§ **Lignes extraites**
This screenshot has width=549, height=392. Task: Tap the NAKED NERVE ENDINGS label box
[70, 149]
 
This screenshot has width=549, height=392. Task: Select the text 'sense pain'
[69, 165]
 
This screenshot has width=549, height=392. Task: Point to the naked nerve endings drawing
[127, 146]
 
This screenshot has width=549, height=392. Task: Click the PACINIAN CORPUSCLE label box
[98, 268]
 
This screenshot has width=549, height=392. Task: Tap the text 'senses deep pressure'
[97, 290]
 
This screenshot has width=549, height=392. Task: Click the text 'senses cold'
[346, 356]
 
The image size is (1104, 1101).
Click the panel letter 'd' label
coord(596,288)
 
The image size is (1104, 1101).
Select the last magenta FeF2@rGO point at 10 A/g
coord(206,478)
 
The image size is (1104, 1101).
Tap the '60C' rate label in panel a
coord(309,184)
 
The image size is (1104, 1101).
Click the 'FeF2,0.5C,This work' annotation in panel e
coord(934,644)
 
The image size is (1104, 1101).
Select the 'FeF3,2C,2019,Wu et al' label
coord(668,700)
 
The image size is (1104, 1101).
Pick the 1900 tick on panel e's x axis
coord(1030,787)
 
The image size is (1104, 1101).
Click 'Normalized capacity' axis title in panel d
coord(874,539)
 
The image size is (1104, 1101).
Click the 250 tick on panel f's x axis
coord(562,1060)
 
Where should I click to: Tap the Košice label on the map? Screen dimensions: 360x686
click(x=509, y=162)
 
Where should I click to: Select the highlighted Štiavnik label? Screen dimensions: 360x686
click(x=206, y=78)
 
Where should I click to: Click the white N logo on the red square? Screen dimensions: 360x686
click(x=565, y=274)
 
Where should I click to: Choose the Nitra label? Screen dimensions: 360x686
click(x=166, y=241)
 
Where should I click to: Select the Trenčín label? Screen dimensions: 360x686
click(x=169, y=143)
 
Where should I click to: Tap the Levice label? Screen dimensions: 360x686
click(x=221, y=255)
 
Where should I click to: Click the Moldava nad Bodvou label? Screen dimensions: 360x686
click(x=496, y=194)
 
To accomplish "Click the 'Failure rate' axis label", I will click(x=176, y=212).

§ **Énoncé**
Recopiez à l'identique l'ensemble des lignes ci-dessus, sans en omettre aucune.

§ **Réponse**
This screenshot has width=549, height=392. Task: Tap the NAKED NERVE ENDINGS label box
[70, 149]
 
This screenshot has width=549, height=392. Task: Select the text 'sense pain'
[69, 165]
 
This screenshot has width=549, height=392. Task: Point to the naked nerve endings drawing
[127, 146]
 
This screenshot has width=549, height=392. Task: Click the PACINIAN CORPUSCLE label box
[98, 268]
 
This screenshot has width=549, height=392. Task: Tap the text 'senses deep pressure'
[97, 290]
 
This screenshot has width=549, height=392. Task: Click the text 'senses cold'
[346, 356]
 
The image size is (1104, 1101).
Click the panel letter 'd' label
coord(596,288)
 
The image size is (1104, 1101).
Select the last magenta FeF2@rGO point at 10 A/g
coord(206,478)
 
The image size is (1104, 1101).
Tap the '60C' rate label in panel a
coord(309,184)
 
The image size is (1104, 1101).
Click the 'FeF2,0.5C,This work' annotation in panel e
coord(934,644)
 
The image size is (1104, 1101).
Select the 'FeF3,2C,2019,Wu et al' label
coord(668,700)
 
The image size is (1104, 1101).
Pick the 1900 tick on panel e's x axis
coord(1030,787)
 
The image size is (1104, 1101).
Click 'Normalized capacity' axis title in panel d
coord(874,539)
 
The image size is (1104, 1101).
Click the 250 tick on panel f's x axis
coord(562,1060)
 
Where should I click to: Tap the Košice label on the map? Screen dimensions: 360x686
click(x=509, y=162)
 
Where should I click to: Select the highlighted Štiavnik label? Screen dimensions: 360x686
click(x=206, y=78)
 
Where should I click to: Click the white N logo on the red square? Screen dimensions: 360x686
click(x=565, y=274)
 
Where should I click to: Choose the Nitra label? Screen dimensions: 360x686
click(x=166, y=241)
 
Where should I click to: Select the Trenčín label? Screen dimensions: 360x686
click(x=169, y=143)
 
Where should I click to: Tap the Levice label? Screen dimensions: 360x686
click(x=221, y=255)
 
Where should I click to: Click the Moldava nad Bodvou label? Screen dimensions: 360x686
click(x=496, y=194)
 
To accomplish "Click the 'Failure rate' axis label", I will click(x=176, y=212).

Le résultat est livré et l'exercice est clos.